Inspiration:
One ordinary day, I watched an elderly visually impaired man struggling to identify a bus number while people around him were in a hurry. He hesitated, unsure if he was boarding the right bus — and no one stopped to help.
That moment stayed with me.
I realized how much independence, safety, and confidence rely on visual information — something many people take for granted. What if AI could become a real-time assistant, describing the world with clarity, empathy, and a natural voice?
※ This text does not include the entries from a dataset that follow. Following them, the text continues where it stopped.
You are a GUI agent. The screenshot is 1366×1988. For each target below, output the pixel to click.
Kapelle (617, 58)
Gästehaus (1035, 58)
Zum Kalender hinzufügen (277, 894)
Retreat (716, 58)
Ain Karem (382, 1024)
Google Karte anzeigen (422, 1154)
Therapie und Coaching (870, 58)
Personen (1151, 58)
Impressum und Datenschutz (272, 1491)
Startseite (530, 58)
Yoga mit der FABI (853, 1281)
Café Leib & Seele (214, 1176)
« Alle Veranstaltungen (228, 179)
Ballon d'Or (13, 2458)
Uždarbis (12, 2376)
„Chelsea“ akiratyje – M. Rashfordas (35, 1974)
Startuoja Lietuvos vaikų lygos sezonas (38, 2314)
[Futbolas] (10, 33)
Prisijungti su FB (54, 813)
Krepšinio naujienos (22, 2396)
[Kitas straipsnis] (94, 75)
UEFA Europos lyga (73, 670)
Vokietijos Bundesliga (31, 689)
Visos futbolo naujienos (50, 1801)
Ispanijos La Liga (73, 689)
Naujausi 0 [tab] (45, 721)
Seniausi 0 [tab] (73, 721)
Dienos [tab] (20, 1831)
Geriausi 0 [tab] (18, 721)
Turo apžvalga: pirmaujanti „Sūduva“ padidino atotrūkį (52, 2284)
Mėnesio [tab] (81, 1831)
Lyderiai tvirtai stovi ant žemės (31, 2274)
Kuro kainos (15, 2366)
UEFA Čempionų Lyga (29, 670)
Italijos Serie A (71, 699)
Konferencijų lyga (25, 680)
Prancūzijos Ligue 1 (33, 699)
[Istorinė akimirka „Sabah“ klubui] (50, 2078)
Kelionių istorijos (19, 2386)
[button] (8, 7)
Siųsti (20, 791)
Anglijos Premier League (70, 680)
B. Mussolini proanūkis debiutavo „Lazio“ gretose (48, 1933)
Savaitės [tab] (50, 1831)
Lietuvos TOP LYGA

That spark became VisionVoice AI — an assistive tool that helps visually impaired users hear their surroundings.
What it does
VisionVoice AI converts any image — from a phone camera, webcam snapshot, or upload — into natural, friendly voice narration. It can: Detect objects (ball, phone, chair, food, traffic signs…) Localize items with confidence scores Recognize scene context using web-entity detection Generate clean, human-sounding audio narration using ElevenLabs Capture images instantly with Webcam Snapshot Mode Provide simple, helpful descriptions instead of robotic text The result: A lightweight, AI-powered accessibility companion.
How I built it
Google Cloud Vision API Used for: Label detection Object localization Web entity recognition Scene understanding
ElevenLabs Text-to-Speech Used for: Emotion-rich, human-like narration Smooth, natural output suitable for accessibility Fast audio generation (<1 sec)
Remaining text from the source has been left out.